It's even better than it's close relative Alprazolam, even though it's nothing for recreational use (but i've never found any Benzo recreational and too dangerous for this).
I just got 50, already took my daily Etizolam so I will have to wait until tomorrow morning to try them. Silly prices at the moment, wondering if there's a big cull of this industry coming. Smaller than the Etizolam pellets I got from the (V-WORD), bright yellow.
Really hoping for a longer lasting Etizolam, or something that resembles Xanax, so much hype and hysteria around that drug - heard it gives you superman like confidence but at a price.
Have you not seen the clonazolam thread? Pisses all over etizolam in every way.
as for xanax and confidence? I akways thought it just made me do yhings i regretted, like being very pissed up but without being aware of it. *edit* I shoulc add that clonazolam also, i imagine, would have That effect if you go silly on them.
I've still yet to find ANY pyrazolam or clonazolam that's of even a closely remote quality as you guys are finding!!!!! and dammit etizolam is impossible to find now! Found a great place for all but they don't ship to the us!
So I acquired some 0.5mg for a current bout of general & social panic disorder due. As doctors in the UK tend to give antidepressants I thought I would give these a go in the interim while waiting of Mirtazapine to start working its magic. I have tried .5mg day one, very little but some anti anxiety effects. Day 2 1.5mg at 9am, met a friend for coffee at 12, still some little anxiety but managed to get through it. Both doses were oral and gave me a jelly leg feeling and little sedation. Had a doctors appointment at 6 so at 5 I broke a 0.5 in half and crushed and sniffed 0.25. It BURNED for a few minutes but then WOW. No anxiety whatsoever and no jelly legs, relaxed but not sedated. Managed to flirt and have banter with the receptionist at the doctors & thanked her for her efficiency (not like me at all). Up the nose felt alot clearer and more anti anxiety inducing then oral, anyone else found this?
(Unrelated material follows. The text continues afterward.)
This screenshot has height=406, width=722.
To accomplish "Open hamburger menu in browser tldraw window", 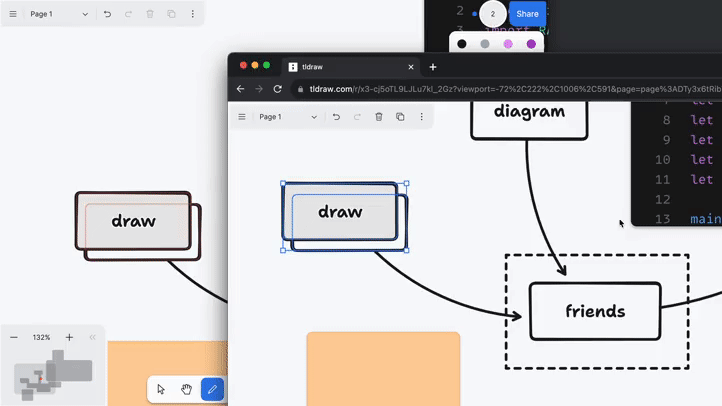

Okay so after some further research I just thought I would give my opinion. For general / social anxiety disorder this stuff is unbelievable. 1.5mg is the sweet spot for me. I finally feel like a human being enjoying life again. That is, I feel as a normal person should feel. This is euphoric for me, but only in the sense it allows me to be myself, which is euphoric when its been such a long time of pure panic whenever being in a situation which doesn't just include me and myself. I have no fears whatsoever. I 1.5mg with a 0.5mg after about 6-7 hours is enough for the whole day, taken only on days I have to go to class or work, so 3 days a week I don't need this stuff. But when I do have it I feel so confident its unbelievable. I have never taken any benzo for recreation so I don't know if it would be recreational for someone who seeks it. I certainly feel different, but only in mind and not in body. This is a hugely therapeutic drug, used responsibly it will help if you have anxiety issues. I can get through work and class on this stuff with people not noticing, well they do notice that I am more inclined to ask questions and challenge ideas in class, but no drunk like state I got from Etizolam when I tried that about a year ago. Finally, up the nose had no real benefits, I just had to find the correct oral dose which I think I have now done.